I start with the full model and then run forward selection and repeat the db-RDA on the reduced set. Analyses shown for Y1 and Y2:
# First Y1:
E.Y1.cs <- capscale(Y1 ~., E1)
# Is the fit significant?
anova(E.Y1.cs, parallel = 4) # ... yes!
# The adjusted R2 --- the variance explained by the constrained axes:
E.Y1.R2a <- RsquareAdj(E.Y1.cs)$adj.r.squared
# Variance explained by full model:
sum(E.Y1.cs$CCA$eig) / E.Y1.cs$tot.chi * 100
# ...and now Y2:
E.Y2.cs <- capscale(Y2 ~., E1)
anova(E.Y2.cs, parallel = 4) # ... yes!
E.Y2.R2a <- RsquareAdj(E.Y2.cs)$adj.r.squared
sum(E.Y2.cs$CCA$eig) / E.Y2.cs$tot.chi * 100
# Forward selection on Y1:
E.Y1.fwd <- forward.sel(Y1, E1, adjR2thresh = E.Y1.R2a, nperm = 999)

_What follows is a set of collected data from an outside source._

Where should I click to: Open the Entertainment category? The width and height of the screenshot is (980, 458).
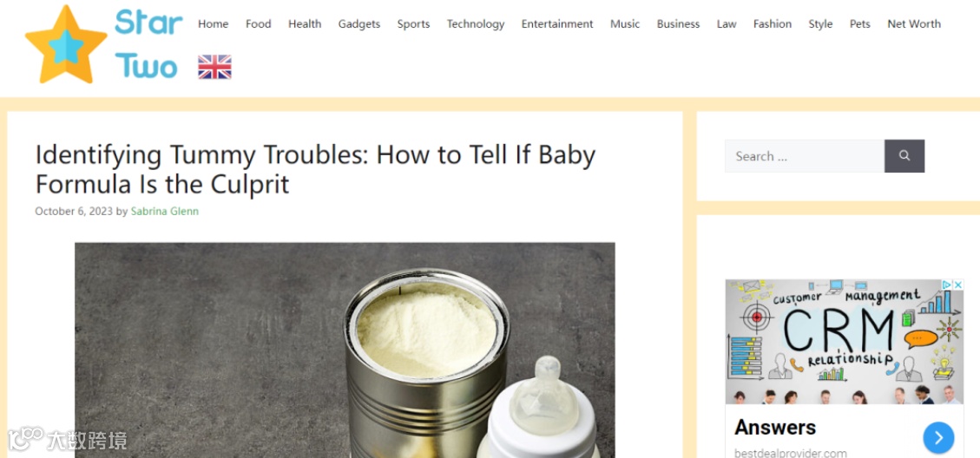(x=557, y=23)
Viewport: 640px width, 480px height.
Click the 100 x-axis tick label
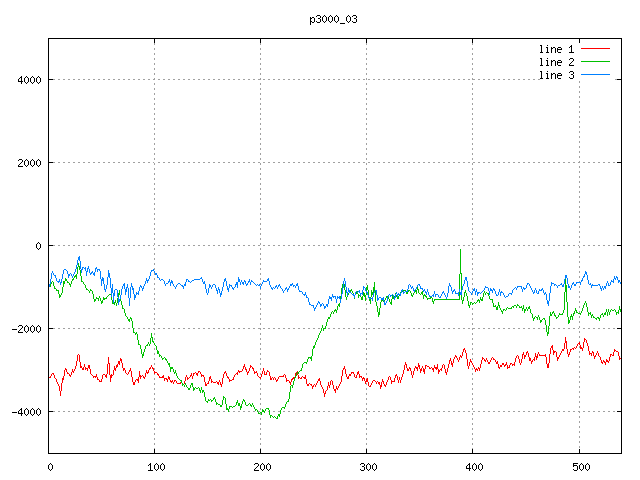155,466
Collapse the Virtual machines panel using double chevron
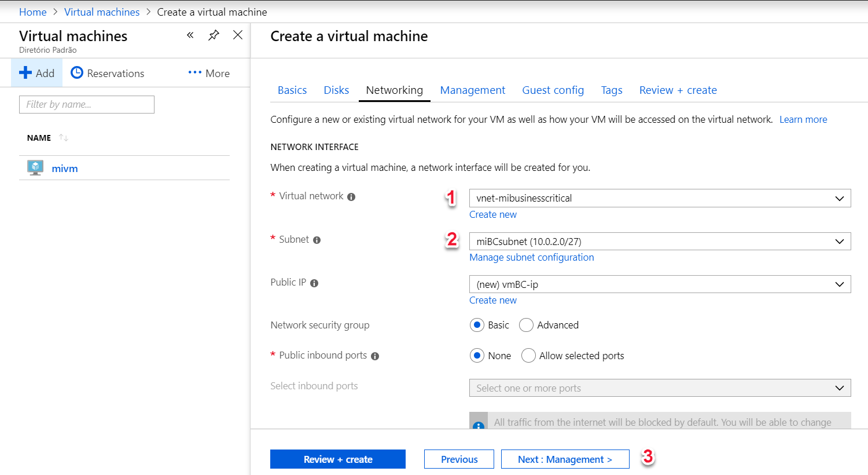Screen dimensions: 868x475 [x=190, y=35]
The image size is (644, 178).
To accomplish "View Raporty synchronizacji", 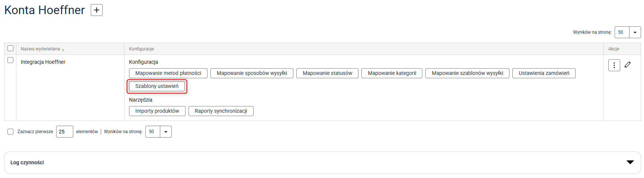I will [x=221, y=111].
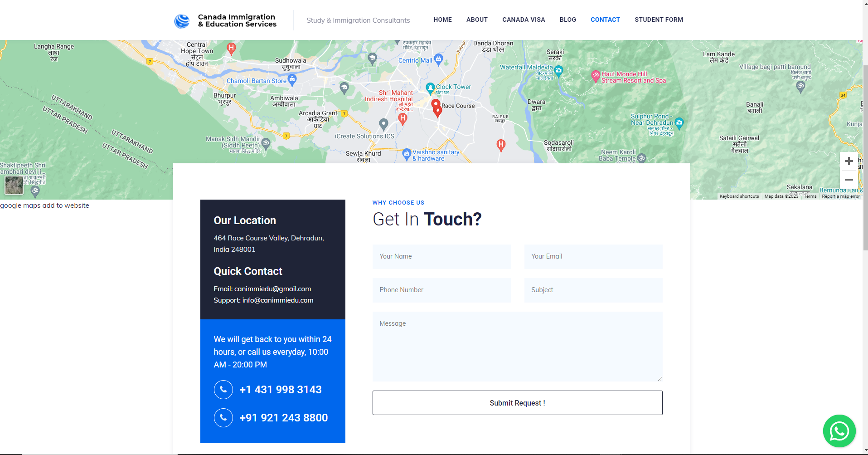Zoom out on the map
The height and width of the screenshot is (455, 868).
[x=849, y=180]
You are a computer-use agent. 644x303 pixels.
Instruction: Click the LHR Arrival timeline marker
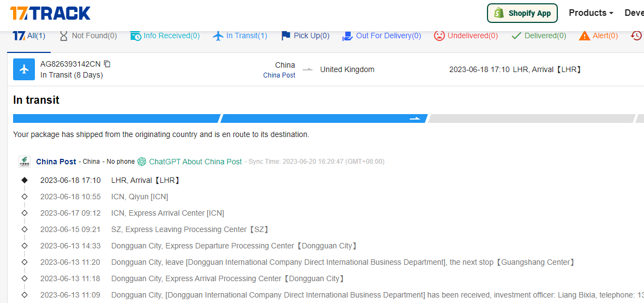tap(24, 180)
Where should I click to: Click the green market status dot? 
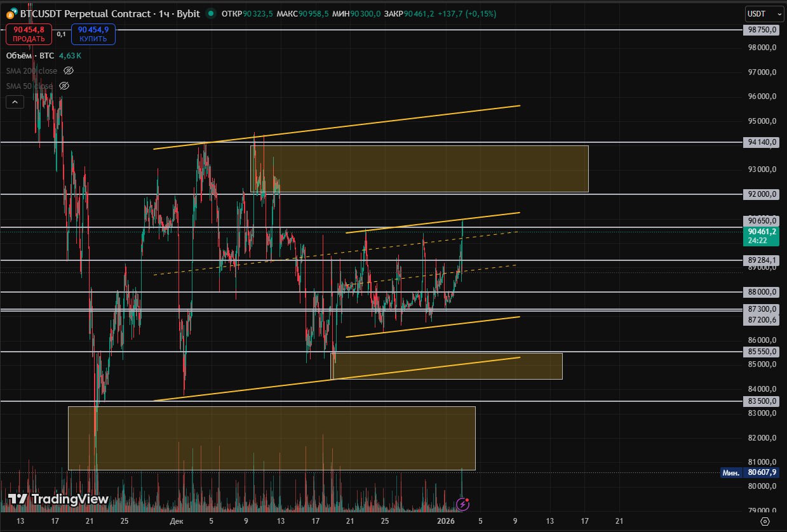(209, 13)
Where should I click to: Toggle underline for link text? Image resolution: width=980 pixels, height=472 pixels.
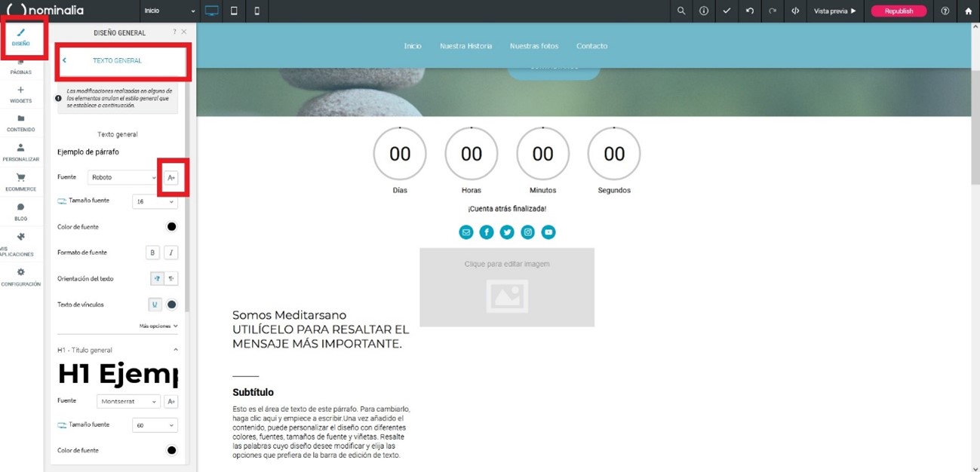(155, 305)
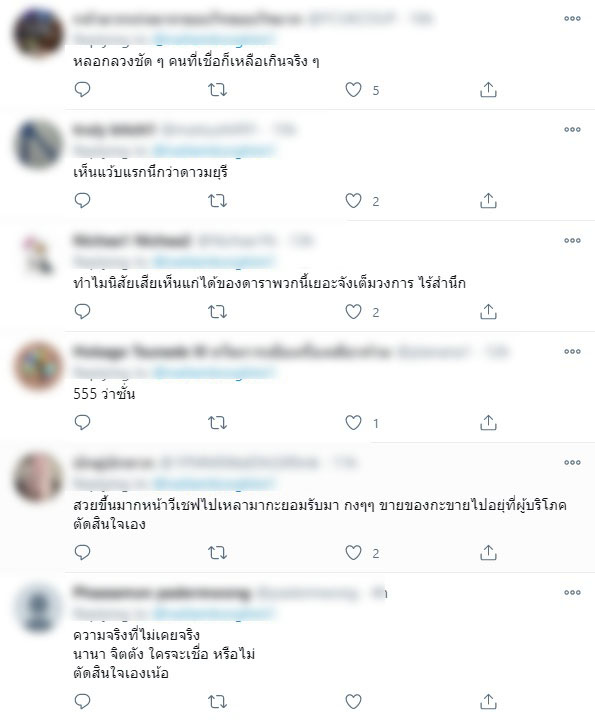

# Forward selection on Y1:
E.Y2.fwd <- forward.sel(Y2, E1, adjR2thresh = E.Y2.R2a, nperm = 999)
# Write the significant envs to a new object, and
# identity of significant envs in increasing order;
# first Y1:
E.Y1.sign <- E.Y1.fwd %>%
dplyr::select(variables) %>%
as.vector()
E.Y1.red <- E1[, E.Y1.sign[,1]]
# Run a new env analysis on the best env variables:
E.Y1.cs2 <- capscale(Y1 ~., E.Y1.red)
# Check for collinearity:
vif.cca(E.Y1.cs2)
# If there are significant collinearity the collinear variables can be removed:
# E.red <- dplyr::select(E.red, -augMean)

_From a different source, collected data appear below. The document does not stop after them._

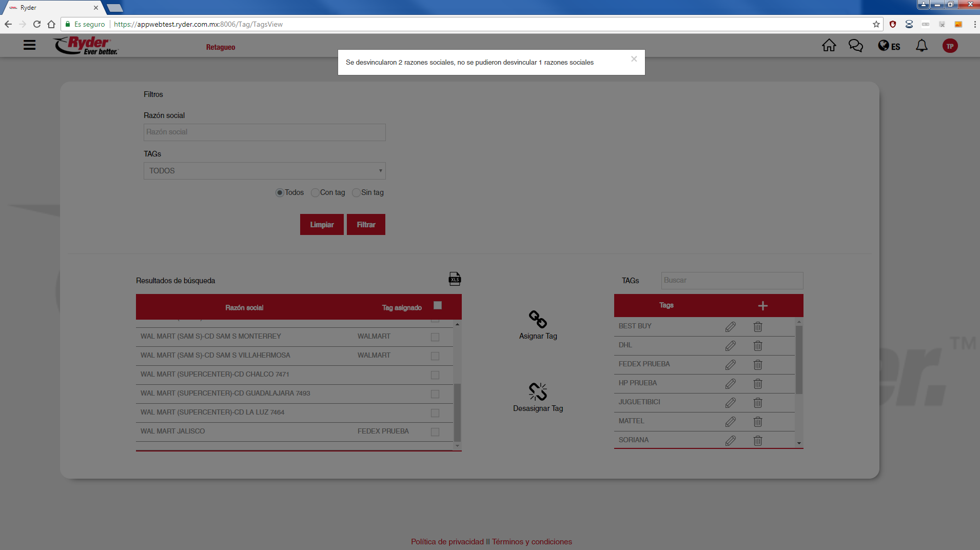
Task: Delete the MATTEL tag
Action: (x=757, y=422)
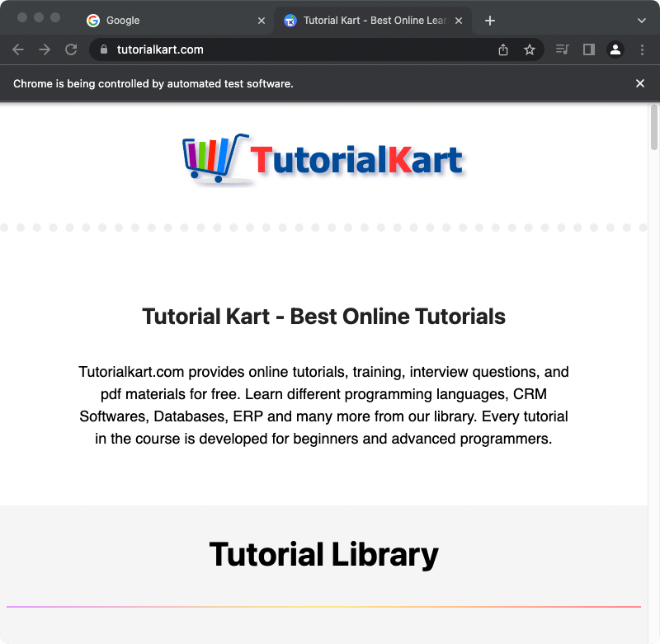Click the browser back navigation arrow
The height and width of the screenshot is (644, 660).
[x=17, y=49]
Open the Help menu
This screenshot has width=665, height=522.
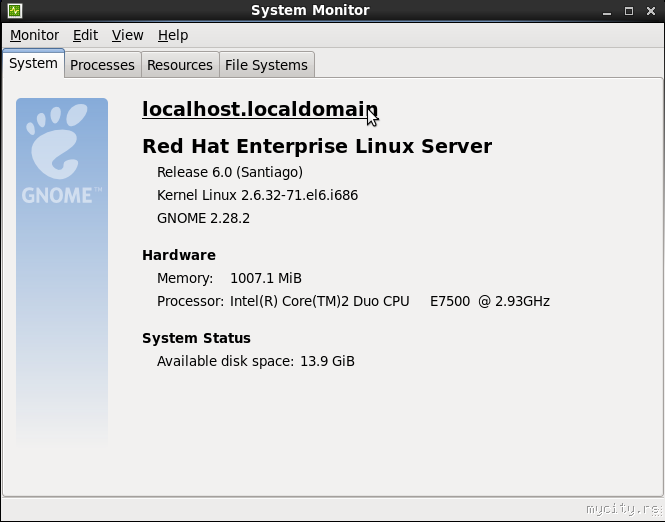[x=173, y=35]
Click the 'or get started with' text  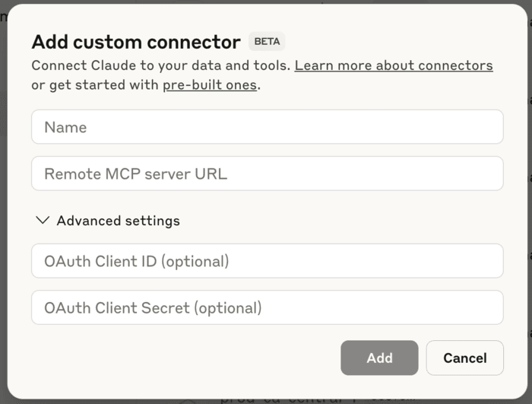coord(95,84)
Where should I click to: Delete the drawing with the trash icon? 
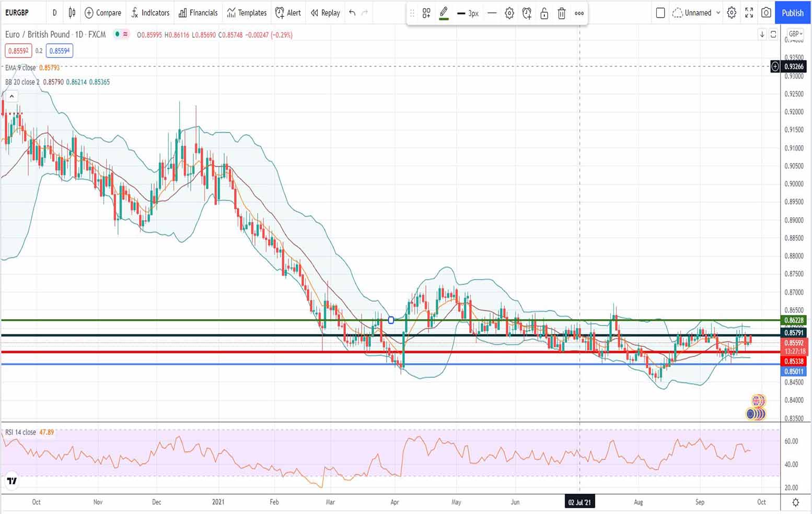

# E.cs2 <- capscale(Y1 ~ ., E.red)
#
# check for collinearity again:
# vif.cca(E.cs2) # much better
# Test for significance:
anova(E.Y1.cs2, parallel = 4) # ... yes!
# Which axes are significant?
anova(E.Y1.cs2, by = "axis", parallel = 4) # ... yes!
# The significant axes:
E.Y1.axis.test <- anova(E.Y1.cs2, by = "terms", parallel = 4)
E.Y1.ax <- which(E.Y1.axis.test[, 4] < 0.05)

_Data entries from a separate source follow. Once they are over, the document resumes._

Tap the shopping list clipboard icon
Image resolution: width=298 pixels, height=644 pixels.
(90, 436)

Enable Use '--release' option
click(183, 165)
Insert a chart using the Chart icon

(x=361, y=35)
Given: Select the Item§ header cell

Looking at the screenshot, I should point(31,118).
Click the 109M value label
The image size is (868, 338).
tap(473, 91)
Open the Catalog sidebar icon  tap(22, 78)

E.Y1.sign.ax <- colnames(E.Y1.red[,E.Y1.ax])
# The adjusted R2 --- the variance explained by the constrained axes:
E.Y1.cs2.R2 <- RsquareAdj(E.Y1.cs2)$adj.r.squared
# Variance explained by reduced (final) model:
sum(E.Y1.cs2$CCA$eig) / E.Y1.cs2$tot.chi * 100
# The biplot scores for constraining variables:
scores(E.Y1.cs2, display = "bp", choices = c(1:2))
# ...then Y2
E.Y2.sign <- E.Y2.fwd %>%
dplyr::select(variables) %>%
as.vector()
E.Y2.red <- E1[, E.Y2.sign[,1]]
E.Y2.sign <- sort(E.Y2.fwd[, 1])
E.Y2.red <- data.frame(E1[, c(E.Y2.sign)])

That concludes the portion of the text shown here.